In our new book from the World Video Game Hall of Fame, A History of Video Games in 64 Objects, we faced a challenge. Which objects should we include? The Strong museum, home of the World Video Game Hall of Fame, has hundreds of thousands of objects related to video games in its collections, and so we needed to include just the right mix of artifacts that were important, helped tell the broader history of video games, and would engage readers.

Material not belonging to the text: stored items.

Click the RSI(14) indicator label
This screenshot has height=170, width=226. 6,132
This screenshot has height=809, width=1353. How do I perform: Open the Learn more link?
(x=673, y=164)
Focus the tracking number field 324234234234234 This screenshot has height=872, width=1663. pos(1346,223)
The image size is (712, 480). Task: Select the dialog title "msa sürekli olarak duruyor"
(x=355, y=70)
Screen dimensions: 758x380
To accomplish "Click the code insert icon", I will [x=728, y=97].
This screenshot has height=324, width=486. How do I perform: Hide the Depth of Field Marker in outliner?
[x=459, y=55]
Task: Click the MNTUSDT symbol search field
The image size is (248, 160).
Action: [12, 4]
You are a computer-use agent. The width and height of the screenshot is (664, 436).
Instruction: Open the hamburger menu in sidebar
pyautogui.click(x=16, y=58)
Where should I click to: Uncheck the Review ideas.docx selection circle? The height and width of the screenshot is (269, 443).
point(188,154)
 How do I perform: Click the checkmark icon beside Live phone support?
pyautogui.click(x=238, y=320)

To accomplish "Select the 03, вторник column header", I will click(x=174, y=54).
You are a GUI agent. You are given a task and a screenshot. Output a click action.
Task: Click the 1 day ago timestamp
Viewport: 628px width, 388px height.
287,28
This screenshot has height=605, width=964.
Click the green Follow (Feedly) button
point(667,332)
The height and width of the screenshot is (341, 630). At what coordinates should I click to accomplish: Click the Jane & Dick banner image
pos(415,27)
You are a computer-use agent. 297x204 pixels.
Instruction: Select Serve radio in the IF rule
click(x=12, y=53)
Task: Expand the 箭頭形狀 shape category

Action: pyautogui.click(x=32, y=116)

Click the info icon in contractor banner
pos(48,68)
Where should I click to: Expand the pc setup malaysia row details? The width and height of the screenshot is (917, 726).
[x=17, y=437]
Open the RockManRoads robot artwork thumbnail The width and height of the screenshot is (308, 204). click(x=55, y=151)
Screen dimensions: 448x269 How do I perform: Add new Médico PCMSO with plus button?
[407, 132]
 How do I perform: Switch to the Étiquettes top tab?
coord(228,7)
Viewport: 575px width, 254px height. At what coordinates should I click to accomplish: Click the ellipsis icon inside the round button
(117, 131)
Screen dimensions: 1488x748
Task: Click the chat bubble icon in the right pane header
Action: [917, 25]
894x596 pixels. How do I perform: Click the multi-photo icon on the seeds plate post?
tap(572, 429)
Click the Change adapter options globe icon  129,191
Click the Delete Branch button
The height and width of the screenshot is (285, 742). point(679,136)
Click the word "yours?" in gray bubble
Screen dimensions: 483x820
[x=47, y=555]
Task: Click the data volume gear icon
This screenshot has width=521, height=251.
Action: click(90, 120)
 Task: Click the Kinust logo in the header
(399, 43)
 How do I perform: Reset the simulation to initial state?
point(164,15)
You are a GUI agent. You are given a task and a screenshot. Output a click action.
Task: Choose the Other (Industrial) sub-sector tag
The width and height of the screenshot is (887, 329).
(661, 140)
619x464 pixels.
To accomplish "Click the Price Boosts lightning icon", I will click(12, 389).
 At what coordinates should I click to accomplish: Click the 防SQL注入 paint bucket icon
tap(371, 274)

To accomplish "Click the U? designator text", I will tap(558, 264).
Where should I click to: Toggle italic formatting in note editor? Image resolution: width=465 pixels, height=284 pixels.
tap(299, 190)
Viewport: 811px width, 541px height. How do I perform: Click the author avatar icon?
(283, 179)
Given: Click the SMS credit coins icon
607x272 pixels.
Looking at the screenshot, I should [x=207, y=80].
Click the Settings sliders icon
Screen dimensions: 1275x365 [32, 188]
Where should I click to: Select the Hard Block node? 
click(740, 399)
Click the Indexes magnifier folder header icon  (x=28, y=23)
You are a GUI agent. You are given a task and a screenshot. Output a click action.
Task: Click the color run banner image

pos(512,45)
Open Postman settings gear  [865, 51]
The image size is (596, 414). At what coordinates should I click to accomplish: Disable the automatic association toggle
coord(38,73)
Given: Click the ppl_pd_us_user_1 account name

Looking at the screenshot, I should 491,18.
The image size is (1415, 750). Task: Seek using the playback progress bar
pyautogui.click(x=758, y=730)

With only 64 slots, however, that meant some had to be left out. Here are five of our favorite objects that we wish we could have included:
1. Electronic Tic-Tac-Toe (1963)—In the 1960s, numerous inventors explored the playful possibilities of electronics. Jeff Mattox, a Wisconsin high school student, created an electronic tac-tac-toe machine during the summer between his sophomore and junior years. He had been inspired by a display at Chicago’s Museum of Science and Industry of a computerized “electronic brain” that could play tic-tac-toe. Challenged to make one himself, he designed an elaborate system built out of an astounding 180 telephone relays that calculated the machine’s moves. Human opponents entered their choices using a rotary telephone dial, in which the numbers on the phone were mapped to squares on the tic-tac-toe grid. His machine was perfect and would never lose, so to make it more fun, he programmed it to make the occasional mistake. It’s an amazing piece of engineering that speaks to the era’s enthusiasm for the possibilities of computers—and computer play. And it’s still fun today! Working with Mr. Mattox we recreated a version of it at the end of 2017 and already tens of thousands of guests at The Strong have played it. So far the machine is winning far more than it loses, and it’s a great example of the fascination with handmade electronic play at the dawn of the video game era.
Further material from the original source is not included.